The Bell 212 is suspected to have gone down due to a mechanical malfunction of the tail rotor.
There has been no further information released concerning this "malfunction". I still maintain that the aircraft was not put into auto-rotation, as evidenced by the state of one of the main rotor blades.
"We have travelled on these old helicopters since we were young. They have only been repaired when needed. Our country does not have a big [military] budget," he said.
Either misquoted, or the crux of the whole maintenance program! Every component on a Helicopter has a stipulated time "life". Some components have only a relatively short "life" of several hundred hours, to other components that have several thousand hours "life". There may be components on more modern aircraft that are "on condition", but these components are not likely to be part of the "dynamic" systems.
As for the heavy-lift Boeing CH-47 Chinook, the army bought six of them in 1991. Today, only one is airworthy. Three were grounded because the army did not have enough money to buy spares.

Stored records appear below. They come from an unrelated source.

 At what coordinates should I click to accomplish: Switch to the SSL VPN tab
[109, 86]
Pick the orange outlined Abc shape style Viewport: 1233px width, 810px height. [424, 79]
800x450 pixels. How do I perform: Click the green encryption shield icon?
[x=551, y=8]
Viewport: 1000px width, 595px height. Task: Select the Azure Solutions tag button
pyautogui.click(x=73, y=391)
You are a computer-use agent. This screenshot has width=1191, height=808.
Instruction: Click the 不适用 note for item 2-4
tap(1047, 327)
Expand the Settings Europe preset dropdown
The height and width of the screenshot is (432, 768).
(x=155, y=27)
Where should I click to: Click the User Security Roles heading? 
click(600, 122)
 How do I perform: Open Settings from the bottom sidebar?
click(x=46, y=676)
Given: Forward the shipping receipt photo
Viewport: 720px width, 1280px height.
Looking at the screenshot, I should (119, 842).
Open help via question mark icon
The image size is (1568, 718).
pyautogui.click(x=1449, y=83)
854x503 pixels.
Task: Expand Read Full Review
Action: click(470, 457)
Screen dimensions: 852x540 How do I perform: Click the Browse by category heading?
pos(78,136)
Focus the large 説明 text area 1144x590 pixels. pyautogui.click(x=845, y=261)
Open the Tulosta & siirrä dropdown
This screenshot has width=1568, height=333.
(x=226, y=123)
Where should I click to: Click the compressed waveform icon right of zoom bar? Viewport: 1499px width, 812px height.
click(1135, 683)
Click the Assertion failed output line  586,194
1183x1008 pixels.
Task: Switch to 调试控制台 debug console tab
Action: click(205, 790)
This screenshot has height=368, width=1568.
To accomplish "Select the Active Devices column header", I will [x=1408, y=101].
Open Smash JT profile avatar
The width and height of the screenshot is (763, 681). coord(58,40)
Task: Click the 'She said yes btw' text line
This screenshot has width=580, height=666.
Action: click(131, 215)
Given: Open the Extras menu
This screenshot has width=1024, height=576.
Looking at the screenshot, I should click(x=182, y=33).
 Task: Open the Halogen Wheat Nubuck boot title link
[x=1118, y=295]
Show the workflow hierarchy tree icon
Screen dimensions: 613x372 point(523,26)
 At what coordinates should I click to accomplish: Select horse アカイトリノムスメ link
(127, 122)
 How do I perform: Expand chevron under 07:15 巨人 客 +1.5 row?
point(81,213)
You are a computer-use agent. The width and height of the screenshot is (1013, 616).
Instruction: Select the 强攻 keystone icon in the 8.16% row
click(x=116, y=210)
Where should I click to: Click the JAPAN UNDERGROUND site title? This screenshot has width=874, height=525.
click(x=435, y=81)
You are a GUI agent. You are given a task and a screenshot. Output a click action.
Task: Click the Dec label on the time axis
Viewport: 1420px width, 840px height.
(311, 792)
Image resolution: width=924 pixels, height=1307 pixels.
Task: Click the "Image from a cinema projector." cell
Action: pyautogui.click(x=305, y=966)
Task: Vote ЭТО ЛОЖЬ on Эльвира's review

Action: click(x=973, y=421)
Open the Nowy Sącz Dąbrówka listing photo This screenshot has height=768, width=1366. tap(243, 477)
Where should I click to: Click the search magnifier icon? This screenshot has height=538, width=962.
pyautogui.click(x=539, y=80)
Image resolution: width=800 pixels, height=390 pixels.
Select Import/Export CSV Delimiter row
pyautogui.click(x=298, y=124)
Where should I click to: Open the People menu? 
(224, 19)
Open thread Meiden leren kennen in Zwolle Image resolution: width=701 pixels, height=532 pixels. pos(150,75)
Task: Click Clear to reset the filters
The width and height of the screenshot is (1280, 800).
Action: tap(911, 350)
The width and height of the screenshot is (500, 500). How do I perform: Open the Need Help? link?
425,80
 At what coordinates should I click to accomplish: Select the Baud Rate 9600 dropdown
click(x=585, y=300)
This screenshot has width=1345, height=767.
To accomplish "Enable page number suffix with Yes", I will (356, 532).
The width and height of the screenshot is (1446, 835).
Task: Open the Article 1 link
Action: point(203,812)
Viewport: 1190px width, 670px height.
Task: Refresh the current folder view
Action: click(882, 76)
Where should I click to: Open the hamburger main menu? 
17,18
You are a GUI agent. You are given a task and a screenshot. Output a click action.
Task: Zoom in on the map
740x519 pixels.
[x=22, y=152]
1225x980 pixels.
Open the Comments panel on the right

two have been cannibalised _ their parts used as spares for other machines _ and are no longer airworthy.
A very strange way to run a maintenance program on anything, never mind a helicopter! The same components on each aircraft have the same "life" times, so it is very limited to just what components can be "cannibalised".
The army has 52 Bell 212 helicopters, but only 20 can fly. The army tried to get some of the Bell 212s fixed in 2006. It contracted the Thai Aviation Industry (the now-defunct TAI) to repair 16 of them for 1 billion baht. The choppers have remained grounded since repairs.
In 2008, when Gen Anupong Paochinda was army commander, the army set a budget of 990 million baht to fix 15 Bell 212s. That maintenance budget, however, was shifted to buying three Russian-made Mi-17V5 at the cost of 316 million baht each. The Bells thus remained unfixed
.
This is the type of thinking that leads to problems. I have no experience with the Russian equipment and this particular model is used in many countries, and they are 1970`s technology. But those countries do not have a big grounded fleet of some of the best helicopters in the world. When you introduce a completely new type of machine into service the capital cost is going to be the least of the equation. The spare parts inventory, tools, training and lack of experience with the type is going to doom it from the start. Just wonder how long it will be before they start to "cannibalise" one of these?
Another source said Gen Prayuth has ordered the aviation centre to conduct an inventory of all helicopters and draft a plan on what to discard and what to refurbish and at what cost.
This information should be updated and on his desk every morning, so that he can read it before he goes to play golf.